About this task:
Extract the lines of the material starting with the line containing "This screenshot has height=1282, width=2576." and going on through the end of the material, reproducing them verbatim.

(Stored items from a collection)
********

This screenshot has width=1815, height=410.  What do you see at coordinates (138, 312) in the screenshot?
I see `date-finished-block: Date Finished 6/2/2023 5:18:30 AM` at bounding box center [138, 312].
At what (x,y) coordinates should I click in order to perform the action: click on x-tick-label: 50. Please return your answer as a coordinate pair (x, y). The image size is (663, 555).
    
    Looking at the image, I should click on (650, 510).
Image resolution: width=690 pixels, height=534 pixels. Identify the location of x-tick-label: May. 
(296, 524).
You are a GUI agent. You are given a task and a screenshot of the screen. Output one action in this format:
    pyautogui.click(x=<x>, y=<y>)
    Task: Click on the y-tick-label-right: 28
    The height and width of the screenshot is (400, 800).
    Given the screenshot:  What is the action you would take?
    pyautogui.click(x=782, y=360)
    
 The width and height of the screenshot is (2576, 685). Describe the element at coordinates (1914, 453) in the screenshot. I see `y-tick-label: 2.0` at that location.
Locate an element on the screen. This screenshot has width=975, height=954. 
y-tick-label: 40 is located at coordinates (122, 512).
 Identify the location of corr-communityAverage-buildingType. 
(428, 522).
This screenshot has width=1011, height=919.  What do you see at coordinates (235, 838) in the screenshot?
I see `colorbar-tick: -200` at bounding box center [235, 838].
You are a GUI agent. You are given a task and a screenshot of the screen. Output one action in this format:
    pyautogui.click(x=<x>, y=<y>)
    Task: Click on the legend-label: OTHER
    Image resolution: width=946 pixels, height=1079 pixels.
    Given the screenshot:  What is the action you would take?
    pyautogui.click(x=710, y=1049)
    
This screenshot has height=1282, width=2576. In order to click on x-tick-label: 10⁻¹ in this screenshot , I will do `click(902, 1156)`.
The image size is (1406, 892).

********

Answer area:
This screenshot has height=1282, width=2576. In order to click on x-tick-label: 10⁻¹ in this screenshot , I will do `click(902, 1156)`.
The image size is (1406, 892).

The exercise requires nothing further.